A Critique of Iceberg REST Catalog: A Classic Case of Why Semantic Spec Fails

How a Semantically Correct API Becomes Operationally Unreliable at Scale

Jan 09, 2026

“Latency is not just a performance characteristic; it is a fundamental part of correctness.” — Designing Data-Intensive Applications

In Designing Data-Intensive Applications, Martin Kleppmann makes a subtle but critical point: the CAP theorem omits latency, yet in real systems, latency often determines whether a system is usable at all. A system that is correct but slow is, in practice, incorrect.

This observation is directly applicable to the Apache Iceberg REST Catalog specification. While the specification achieves semantic clarity, it fails to define the operational realities that enable distributed systems to remain predictable at scale. The result is a standard that is formally correct, yet operationally fragile.

Semantic Interoperability Without Predictability

Over the past two years, the Iceberg REST Catalog specification has emerged as the de facto standard for metadata access in the Iceberg ecosystem. We have seen the outburst of the catalog war around the REST spec. It promises a universal interface that allows engines such as Trino, Spark, Flink, and StarRocks to interact with Iceberg tables via a common REST abstraction, independent of the underlying catalog implementation.

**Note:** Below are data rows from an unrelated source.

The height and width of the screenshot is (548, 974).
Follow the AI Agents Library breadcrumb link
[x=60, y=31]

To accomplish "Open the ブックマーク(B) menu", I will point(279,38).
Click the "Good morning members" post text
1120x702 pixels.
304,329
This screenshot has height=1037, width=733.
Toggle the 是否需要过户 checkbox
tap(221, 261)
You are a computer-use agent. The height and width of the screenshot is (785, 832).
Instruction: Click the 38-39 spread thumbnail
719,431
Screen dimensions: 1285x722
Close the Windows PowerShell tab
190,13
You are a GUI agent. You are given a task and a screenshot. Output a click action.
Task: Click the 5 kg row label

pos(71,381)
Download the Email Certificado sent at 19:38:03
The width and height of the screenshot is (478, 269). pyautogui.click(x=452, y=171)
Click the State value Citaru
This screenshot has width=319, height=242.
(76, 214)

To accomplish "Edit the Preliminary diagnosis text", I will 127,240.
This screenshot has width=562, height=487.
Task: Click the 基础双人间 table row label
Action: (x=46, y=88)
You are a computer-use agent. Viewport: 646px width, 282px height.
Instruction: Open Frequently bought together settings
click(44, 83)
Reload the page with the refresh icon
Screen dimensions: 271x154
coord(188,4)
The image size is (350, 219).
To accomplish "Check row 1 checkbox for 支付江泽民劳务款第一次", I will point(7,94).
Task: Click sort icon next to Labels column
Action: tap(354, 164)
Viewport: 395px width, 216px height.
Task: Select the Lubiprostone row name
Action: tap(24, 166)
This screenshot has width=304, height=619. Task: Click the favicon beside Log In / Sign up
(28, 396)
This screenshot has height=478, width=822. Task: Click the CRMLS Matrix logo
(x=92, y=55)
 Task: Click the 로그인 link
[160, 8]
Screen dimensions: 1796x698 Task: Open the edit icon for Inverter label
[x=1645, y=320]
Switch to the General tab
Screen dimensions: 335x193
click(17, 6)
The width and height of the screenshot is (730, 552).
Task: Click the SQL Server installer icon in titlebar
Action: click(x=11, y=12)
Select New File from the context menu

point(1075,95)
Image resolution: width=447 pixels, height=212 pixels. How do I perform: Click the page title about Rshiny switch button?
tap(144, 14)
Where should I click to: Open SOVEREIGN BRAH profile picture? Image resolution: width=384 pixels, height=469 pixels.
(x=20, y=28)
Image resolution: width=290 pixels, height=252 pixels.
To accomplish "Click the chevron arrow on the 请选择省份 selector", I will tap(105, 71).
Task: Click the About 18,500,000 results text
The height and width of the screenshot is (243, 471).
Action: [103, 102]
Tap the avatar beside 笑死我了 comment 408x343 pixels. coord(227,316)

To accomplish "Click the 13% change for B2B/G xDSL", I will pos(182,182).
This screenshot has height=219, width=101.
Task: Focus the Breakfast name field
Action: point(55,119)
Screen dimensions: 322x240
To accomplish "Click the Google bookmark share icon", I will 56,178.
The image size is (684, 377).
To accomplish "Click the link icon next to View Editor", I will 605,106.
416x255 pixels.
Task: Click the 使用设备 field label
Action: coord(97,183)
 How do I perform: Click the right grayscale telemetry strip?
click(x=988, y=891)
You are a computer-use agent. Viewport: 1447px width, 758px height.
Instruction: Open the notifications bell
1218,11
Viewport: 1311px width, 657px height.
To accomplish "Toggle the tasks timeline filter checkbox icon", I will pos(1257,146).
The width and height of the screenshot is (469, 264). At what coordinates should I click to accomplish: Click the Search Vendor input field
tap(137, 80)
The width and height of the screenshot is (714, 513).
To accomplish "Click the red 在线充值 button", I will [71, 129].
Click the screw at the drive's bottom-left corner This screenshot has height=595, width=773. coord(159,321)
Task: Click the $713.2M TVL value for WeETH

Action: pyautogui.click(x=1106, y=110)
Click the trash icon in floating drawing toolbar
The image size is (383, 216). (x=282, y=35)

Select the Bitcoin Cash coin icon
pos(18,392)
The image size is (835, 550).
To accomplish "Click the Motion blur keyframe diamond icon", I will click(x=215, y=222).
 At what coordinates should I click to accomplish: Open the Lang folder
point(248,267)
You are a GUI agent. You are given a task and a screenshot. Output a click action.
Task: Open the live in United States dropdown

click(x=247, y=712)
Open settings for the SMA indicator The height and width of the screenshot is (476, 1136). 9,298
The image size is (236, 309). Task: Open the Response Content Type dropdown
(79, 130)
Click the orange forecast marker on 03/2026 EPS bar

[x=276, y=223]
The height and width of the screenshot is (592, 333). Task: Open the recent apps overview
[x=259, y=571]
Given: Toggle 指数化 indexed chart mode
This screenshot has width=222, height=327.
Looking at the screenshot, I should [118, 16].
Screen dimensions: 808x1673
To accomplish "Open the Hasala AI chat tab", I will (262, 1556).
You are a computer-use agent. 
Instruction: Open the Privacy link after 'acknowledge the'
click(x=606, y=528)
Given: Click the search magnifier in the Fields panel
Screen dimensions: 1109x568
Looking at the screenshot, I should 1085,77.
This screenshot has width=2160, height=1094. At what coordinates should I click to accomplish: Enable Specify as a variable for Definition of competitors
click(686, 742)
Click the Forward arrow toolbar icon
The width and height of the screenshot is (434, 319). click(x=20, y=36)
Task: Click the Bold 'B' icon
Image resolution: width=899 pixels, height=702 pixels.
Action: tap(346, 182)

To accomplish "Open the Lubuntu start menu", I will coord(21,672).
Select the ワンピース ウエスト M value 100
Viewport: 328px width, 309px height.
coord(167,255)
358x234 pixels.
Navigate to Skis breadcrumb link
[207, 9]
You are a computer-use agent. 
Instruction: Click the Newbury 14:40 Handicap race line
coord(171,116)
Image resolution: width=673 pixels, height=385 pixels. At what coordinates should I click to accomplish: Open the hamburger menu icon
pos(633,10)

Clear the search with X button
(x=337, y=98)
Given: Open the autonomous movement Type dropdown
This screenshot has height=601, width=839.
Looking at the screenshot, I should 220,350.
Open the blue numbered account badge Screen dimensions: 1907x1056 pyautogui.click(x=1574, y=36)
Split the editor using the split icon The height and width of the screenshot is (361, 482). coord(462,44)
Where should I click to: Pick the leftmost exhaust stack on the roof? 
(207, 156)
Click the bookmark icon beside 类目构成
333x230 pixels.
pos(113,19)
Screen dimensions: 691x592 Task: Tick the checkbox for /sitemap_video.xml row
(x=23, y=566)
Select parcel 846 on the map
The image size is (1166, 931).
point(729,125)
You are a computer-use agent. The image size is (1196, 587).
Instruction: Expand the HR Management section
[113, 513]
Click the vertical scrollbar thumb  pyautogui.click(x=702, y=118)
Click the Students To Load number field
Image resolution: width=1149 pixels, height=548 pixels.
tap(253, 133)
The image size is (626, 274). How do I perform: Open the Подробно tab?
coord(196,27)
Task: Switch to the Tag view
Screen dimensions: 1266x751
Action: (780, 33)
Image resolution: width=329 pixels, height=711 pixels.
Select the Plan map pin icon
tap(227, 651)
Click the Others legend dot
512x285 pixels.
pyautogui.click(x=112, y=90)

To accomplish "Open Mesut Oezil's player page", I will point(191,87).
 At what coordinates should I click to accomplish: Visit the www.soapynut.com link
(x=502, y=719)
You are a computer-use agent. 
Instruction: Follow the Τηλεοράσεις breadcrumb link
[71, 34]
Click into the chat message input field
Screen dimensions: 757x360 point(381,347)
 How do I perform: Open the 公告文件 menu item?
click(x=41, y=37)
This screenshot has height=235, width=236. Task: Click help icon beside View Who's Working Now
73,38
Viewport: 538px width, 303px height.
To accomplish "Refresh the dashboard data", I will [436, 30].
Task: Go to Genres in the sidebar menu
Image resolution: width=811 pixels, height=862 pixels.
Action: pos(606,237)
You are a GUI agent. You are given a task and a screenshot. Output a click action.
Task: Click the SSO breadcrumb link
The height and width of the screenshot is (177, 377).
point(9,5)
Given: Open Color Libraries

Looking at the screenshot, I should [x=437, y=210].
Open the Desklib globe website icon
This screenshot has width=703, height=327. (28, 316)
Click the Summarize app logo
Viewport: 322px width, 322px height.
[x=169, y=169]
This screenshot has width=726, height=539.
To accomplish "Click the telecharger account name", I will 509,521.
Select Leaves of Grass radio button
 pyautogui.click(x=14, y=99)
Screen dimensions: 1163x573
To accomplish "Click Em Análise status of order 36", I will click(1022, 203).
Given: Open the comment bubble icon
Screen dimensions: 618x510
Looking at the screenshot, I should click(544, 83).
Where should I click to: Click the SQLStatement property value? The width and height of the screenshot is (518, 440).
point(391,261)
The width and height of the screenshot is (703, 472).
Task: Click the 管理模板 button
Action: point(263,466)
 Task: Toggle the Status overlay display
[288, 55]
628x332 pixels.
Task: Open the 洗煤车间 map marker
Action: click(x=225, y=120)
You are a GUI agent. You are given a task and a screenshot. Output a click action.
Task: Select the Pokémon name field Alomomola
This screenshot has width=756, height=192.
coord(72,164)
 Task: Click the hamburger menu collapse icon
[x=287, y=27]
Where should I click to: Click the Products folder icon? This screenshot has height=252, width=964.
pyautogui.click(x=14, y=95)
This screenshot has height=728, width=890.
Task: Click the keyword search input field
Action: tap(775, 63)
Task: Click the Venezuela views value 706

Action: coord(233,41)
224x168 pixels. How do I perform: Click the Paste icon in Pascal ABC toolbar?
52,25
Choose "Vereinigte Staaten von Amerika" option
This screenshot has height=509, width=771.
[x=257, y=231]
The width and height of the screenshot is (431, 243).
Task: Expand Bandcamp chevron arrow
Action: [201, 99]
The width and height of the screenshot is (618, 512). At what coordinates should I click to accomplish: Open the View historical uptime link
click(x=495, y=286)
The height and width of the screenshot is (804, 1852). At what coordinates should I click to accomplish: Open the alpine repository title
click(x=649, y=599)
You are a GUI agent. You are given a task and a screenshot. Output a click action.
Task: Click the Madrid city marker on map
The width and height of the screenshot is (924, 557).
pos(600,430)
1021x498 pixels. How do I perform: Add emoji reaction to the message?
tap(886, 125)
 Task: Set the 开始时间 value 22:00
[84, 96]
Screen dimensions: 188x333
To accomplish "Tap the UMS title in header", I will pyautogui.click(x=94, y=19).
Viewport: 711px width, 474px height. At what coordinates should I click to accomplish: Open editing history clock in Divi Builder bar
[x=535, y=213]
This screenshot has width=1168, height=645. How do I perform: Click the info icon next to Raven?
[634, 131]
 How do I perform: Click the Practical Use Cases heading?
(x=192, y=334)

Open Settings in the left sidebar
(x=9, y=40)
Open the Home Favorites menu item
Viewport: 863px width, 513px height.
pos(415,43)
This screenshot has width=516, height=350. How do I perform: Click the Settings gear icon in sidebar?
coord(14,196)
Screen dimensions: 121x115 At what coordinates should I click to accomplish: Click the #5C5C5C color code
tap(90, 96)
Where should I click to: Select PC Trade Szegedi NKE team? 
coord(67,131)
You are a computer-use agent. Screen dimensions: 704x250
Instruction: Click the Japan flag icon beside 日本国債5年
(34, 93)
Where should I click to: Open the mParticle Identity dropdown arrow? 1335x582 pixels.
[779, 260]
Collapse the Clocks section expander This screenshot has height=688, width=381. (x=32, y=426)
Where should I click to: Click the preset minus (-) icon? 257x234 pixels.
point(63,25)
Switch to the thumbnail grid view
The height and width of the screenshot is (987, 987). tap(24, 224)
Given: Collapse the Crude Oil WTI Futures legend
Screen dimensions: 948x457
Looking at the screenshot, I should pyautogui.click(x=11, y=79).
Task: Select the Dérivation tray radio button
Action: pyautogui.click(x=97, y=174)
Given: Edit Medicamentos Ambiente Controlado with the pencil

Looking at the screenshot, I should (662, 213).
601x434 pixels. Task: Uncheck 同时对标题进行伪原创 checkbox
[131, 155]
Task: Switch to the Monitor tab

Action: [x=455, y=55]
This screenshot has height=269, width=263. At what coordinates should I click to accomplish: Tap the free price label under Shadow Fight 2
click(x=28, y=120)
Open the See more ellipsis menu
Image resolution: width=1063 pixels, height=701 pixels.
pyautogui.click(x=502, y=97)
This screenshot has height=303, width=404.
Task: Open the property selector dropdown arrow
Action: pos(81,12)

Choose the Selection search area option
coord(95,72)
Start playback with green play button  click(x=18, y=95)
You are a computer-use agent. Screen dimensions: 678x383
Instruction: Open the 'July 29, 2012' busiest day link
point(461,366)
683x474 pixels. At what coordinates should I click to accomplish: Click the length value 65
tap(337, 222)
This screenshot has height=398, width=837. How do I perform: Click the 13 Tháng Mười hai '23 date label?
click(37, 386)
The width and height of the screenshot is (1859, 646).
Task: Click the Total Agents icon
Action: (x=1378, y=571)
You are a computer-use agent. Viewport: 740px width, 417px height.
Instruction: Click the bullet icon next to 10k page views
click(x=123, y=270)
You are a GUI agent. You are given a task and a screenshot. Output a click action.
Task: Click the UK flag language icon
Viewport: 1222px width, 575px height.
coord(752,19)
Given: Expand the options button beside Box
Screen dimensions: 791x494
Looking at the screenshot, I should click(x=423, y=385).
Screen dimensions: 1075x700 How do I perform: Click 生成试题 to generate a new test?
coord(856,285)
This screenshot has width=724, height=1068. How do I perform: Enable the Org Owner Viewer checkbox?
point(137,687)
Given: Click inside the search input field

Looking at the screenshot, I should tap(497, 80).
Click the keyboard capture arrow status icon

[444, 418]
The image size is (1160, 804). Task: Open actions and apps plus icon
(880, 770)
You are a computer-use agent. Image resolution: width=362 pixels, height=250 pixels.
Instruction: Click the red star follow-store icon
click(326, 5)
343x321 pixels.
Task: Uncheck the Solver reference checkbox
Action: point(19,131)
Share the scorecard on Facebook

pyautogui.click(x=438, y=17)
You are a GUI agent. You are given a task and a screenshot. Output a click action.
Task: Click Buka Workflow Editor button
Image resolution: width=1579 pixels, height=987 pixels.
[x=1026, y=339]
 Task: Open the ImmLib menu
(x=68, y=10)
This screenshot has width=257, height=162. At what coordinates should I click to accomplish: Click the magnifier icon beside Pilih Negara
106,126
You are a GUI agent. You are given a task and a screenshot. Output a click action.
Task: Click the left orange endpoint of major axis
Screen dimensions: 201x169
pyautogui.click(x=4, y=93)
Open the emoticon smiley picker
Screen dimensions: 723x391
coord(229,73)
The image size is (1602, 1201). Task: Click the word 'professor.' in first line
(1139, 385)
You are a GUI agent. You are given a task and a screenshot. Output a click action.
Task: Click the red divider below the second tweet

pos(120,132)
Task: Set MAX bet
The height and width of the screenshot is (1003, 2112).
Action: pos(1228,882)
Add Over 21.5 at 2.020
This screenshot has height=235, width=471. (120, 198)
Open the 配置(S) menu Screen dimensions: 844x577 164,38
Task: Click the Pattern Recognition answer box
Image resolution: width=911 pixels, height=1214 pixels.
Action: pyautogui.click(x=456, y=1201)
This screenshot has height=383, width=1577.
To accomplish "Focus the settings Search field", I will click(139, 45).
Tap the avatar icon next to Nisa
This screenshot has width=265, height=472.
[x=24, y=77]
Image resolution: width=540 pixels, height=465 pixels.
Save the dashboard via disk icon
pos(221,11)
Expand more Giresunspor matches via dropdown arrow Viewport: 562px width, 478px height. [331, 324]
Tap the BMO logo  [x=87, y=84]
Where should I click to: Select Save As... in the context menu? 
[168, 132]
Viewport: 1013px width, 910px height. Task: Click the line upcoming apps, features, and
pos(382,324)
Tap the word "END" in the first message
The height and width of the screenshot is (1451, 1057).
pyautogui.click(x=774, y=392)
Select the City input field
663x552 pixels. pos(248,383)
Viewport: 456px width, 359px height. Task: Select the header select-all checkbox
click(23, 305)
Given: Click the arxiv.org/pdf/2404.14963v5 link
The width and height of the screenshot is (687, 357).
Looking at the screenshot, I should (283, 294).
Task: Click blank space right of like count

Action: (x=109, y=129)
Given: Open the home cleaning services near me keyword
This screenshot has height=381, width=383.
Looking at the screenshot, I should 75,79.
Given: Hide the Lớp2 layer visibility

At the semantic level, this promise largely holds. The specification rigorously defines metadata structures: tables, schemas, snapshots, and namespace operations. A LoadTable or CreateNamespace request looks identical across implementations. This semantic interoperability has been critical to Iceberg’s rapid ecosystem adoption.

However, semantic interoperability alone is insufficient. The specification defines what metadata operations mean, but it avoids specifying how they must behave in real-world conditions, such as concurrency, latency sensitivity, and cross-catalog synchronization.

This gap—between semantic interoperability and operational interoperability—is where systems begin to fail in production.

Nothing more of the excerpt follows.